**YOUR OBJECTIVE:**
Reproduce the following records word for word, line by line, with nothing altered, added, or left out.

--- Start AVAILABLE RECORDS ---

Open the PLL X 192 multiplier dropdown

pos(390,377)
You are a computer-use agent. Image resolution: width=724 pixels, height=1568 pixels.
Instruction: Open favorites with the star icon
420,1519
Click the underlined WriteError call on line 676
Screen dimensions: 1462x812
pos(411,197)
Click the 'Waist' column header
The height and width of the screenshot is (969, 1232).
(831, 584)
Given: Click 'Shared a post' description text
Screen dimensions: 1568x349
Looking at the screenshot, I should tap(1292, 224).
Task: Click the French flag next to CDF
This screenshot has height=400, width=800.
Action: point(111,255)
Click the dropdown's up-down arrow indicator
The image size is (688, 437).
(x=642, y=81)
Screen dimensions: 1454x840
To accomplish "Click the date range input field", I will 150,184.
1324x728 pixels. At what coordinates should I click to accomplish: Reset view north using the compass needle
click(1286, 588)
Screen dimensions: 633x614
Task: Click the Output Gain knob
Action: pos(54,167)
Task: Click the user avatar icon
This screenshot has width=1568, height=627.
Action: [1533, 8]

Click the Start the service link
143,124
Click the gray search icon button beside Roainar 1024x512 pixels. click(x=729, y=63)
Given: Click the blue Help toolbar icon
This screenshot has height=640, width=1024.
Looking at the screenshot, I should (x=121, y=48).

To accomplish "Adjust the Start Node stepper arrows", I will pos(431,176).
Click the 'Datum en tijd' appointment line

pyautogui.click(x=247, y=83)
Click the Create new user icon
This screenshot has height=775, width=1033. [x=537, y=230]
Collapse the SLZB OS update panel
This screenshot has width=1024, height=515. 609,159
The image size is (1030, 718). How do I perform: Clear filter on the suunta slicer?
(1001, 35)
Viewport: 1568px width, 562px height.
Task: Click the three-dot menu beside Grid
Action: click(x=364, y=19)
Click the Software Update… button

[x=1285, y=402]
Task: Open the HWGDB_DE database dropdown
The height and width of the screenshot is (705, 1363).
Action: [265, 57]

--- End AVAILABLE RECORDS ---

**EXERCISE RESULT:**
Open the PLL X 192 multiplier dropdown

pos(390,377)
You are a computer-use agent. Image resolution: width=724 pixels, height=1568 pixels.
Instruction: Open favorites with the star icon
420,1519
Click the underlined WriteError call on line 676
Screen dimensions: 1462x812
pos(411,197)
Click the 'Waist' column header
The height and width of the screenshot is (969, 1232).
(831, 584)
Given: Click 'Shared a post' description text
Screen dimensions: 1568x349
Looking at the screenshot, I should tap(1292, 224).
Task: Click the French flag next to CDF
This screenshot has height=400, width=800.
Action: point(111,255)
Click the dropdown's up-down arrow indicator
The image size is (688, 437).
(x=642, y=81)
Screen dimensions: 1454x840
To accomplish "Click the date range input field", I will 150,184.
1324x728 pixels. At what coordinates should I click to accomplish: Reset view north using the compass needle
click(1286, 588)
Screen dimensions: 633x614
Task: Click the Output Gain knob
Action: pos(54,167)
Task: Click the user avatar icon
This screenshot has width=1568, height=627.
Action: [1533, 8]

Click the Start the service link
143,124
Click the gray search icon button beside Roainar 1024x512 pixels. click(x=729, y=63)
Given: Click the blue Help toolbar icon
This screenshot has height=640, width=1024.
Looking at the screenshot, I should (x=121, y=48).

To accomplish "Adjust the Start Node stepper arrows", I will pos(431,176).
Click the 'Datum en tijd' appointment line

pyautogui.click(x=247, y=83)
Click the Create new user icon
This screenshot has height=775, width=1033. [x=537, y=230]
Collapse the SLZB OS update panel
This screenshot has width=1024, height=515. 609,159
The image size is (1030, 718). How do I perform: Clear filter on the suunta slicer?
(1001, 35)
Viewport: 1568px width, 562px height.
Task: Click the three-dot menu beside Grid
Action: click(x=364, y=19)
Click the Software Update… button

[x=1285, y=402]
Task: Open the HWGDB_DE database dropdown
The height and width of the screenshot is (705, 1363).
Action: [265, 57]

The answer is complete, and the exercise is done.